_What to produce_
Go through the data below. Pull out every line that has the word "screenshot".

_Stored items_
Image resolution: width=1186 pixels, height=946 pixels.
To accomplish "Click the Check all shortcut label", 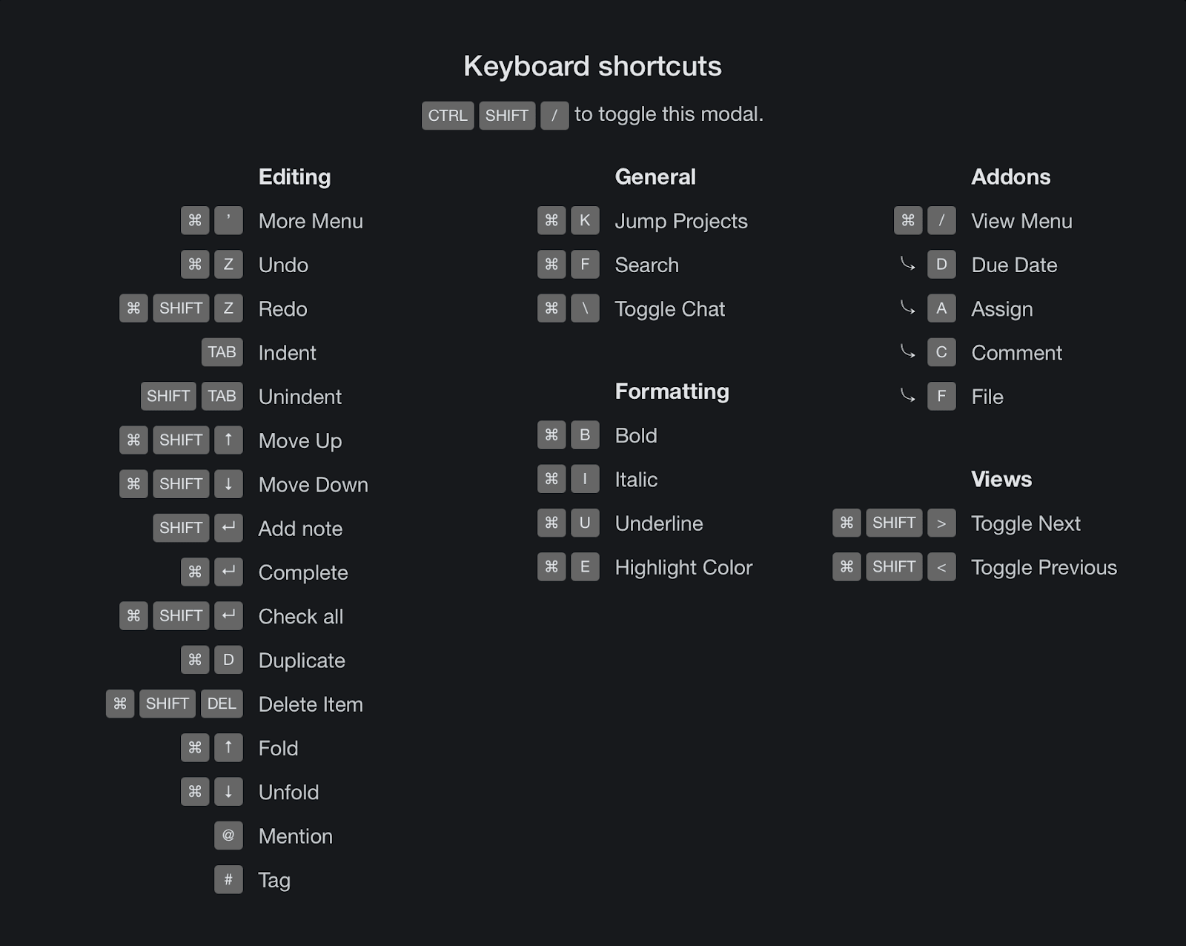I will [x=300, y=616].
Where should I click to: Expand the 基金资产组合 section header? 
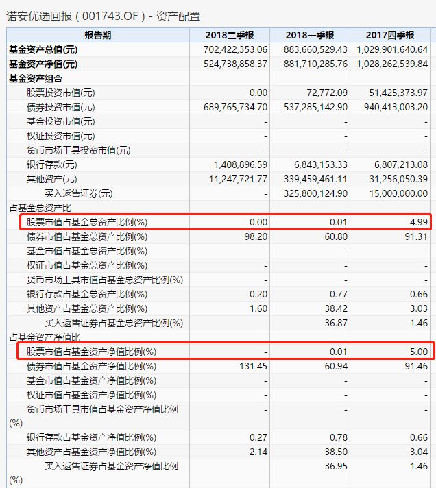36,78
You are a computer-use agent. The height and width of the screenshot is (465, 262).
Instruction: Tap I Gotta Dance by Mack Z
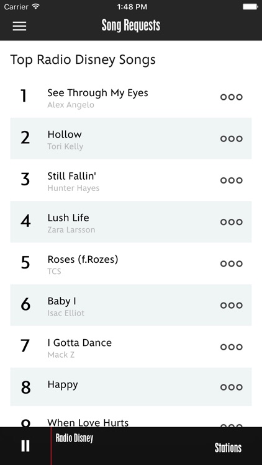[x=131, y=347]
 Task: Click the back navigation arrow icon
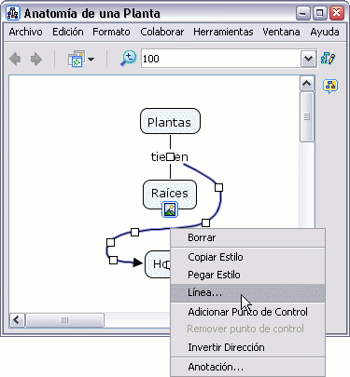click(15, 59)
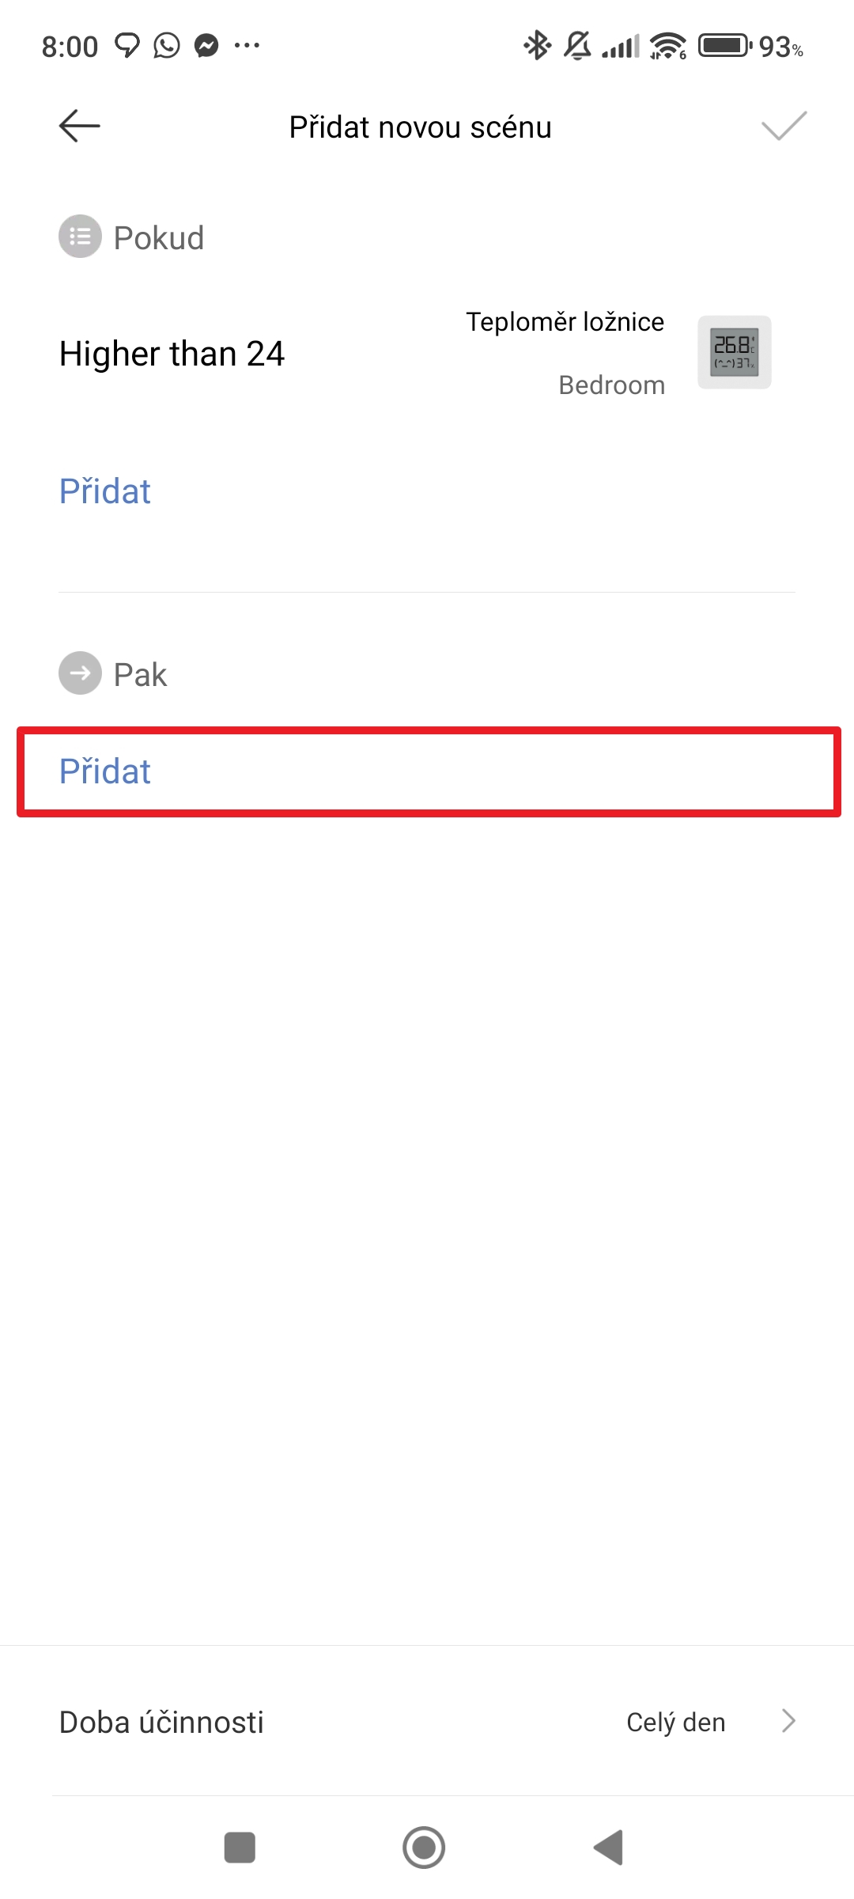Tap the WhatsApp notification icon

point(167,46)
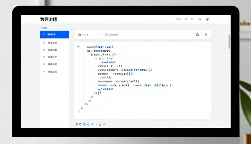Screen dimensions: 251x144
Task: Expand the third sidebar item's arrow
Action: 44,50
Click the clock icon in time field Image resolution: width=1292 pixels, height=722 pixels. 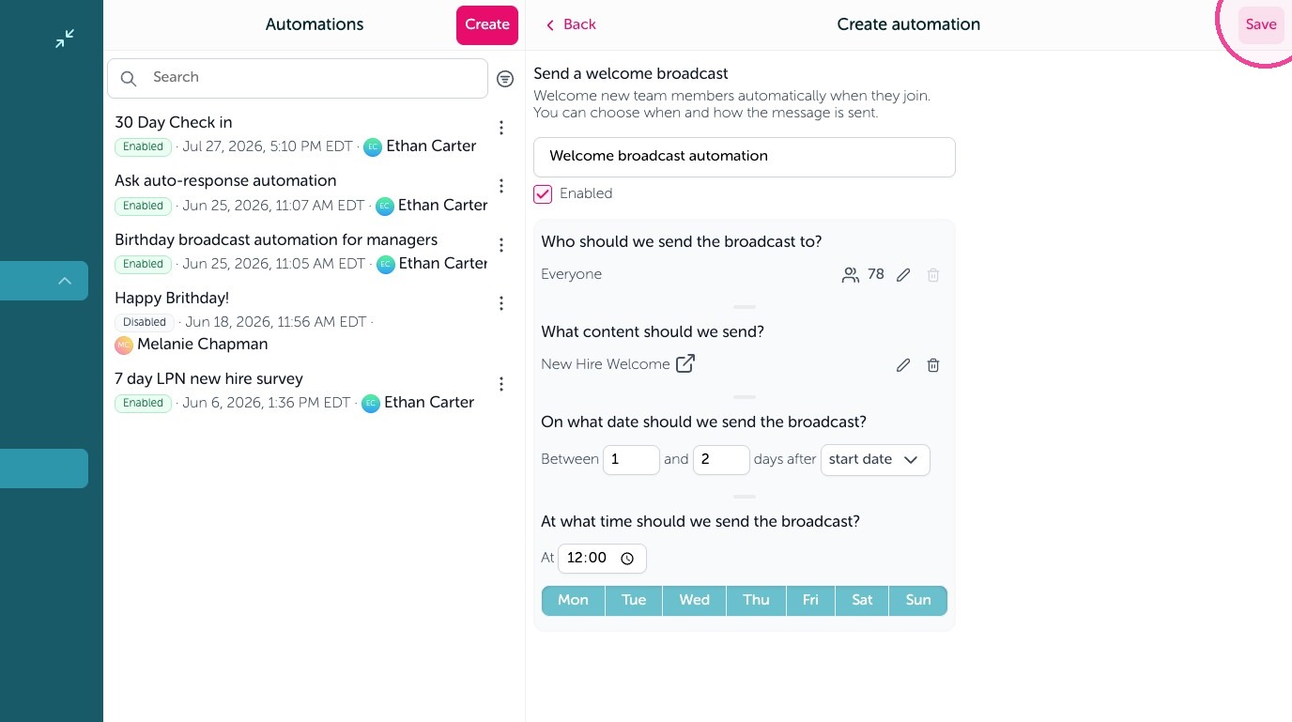[627, 559]
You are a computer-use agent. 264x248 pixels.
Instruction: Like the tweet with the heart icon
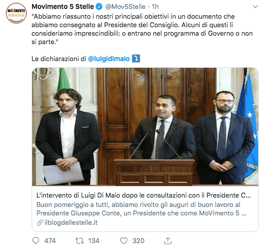(x=124, y=241)
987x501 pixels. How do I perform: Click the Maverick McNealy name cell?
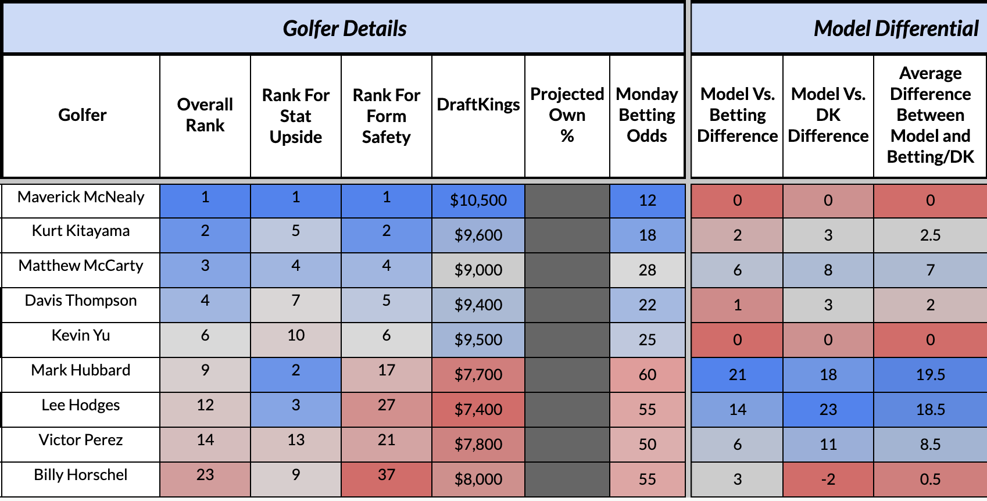(81, 198)
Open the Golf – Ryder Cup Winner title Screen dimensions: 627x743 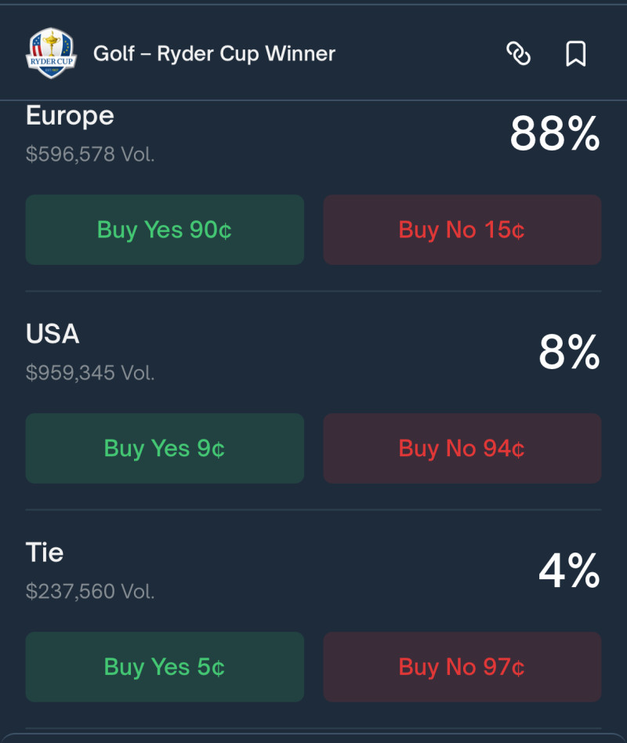click(x=214, y=54)
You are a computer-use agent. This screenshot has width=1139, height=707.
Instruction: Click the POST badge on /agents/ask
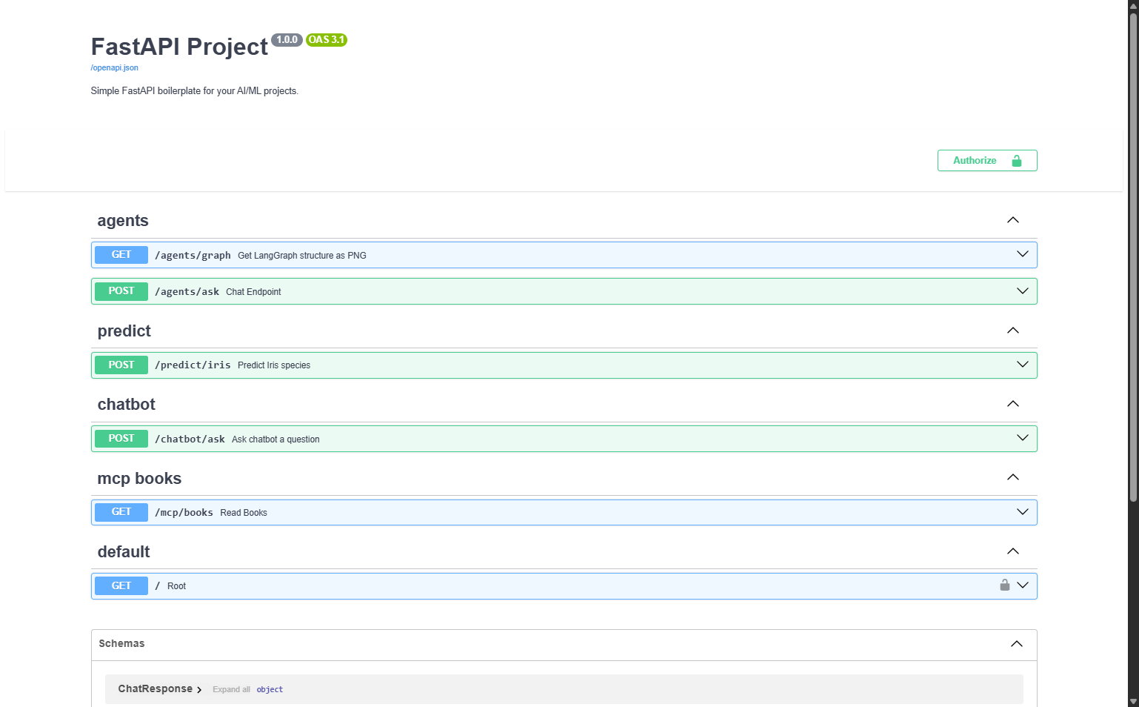tap(121, 291)
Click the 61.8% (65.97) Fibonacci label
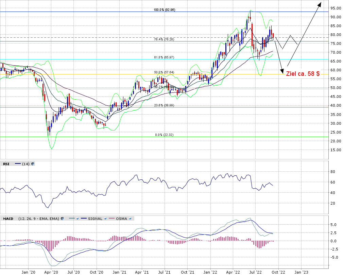Image resolution: width=344 pixels, height=277 pixels. click(164, 57)
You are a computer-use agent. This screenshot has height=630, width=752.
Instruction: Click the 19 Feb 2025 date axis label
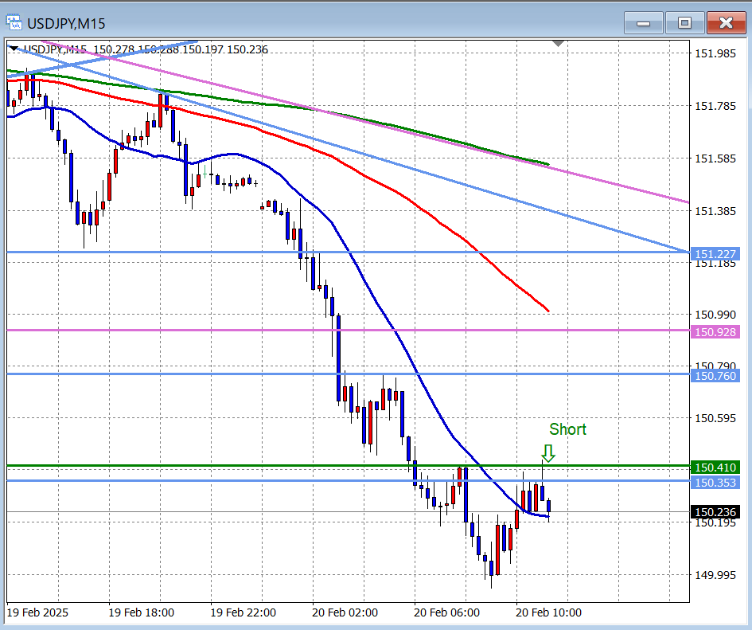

_Answer box_
You are a computer-use agent. The height and width of the screenshot is (465, 262).
You are a computer-use agent. This screenshot has width=1139, height=707.
You are a computer-use agent. This screenshot has height=630, width=752.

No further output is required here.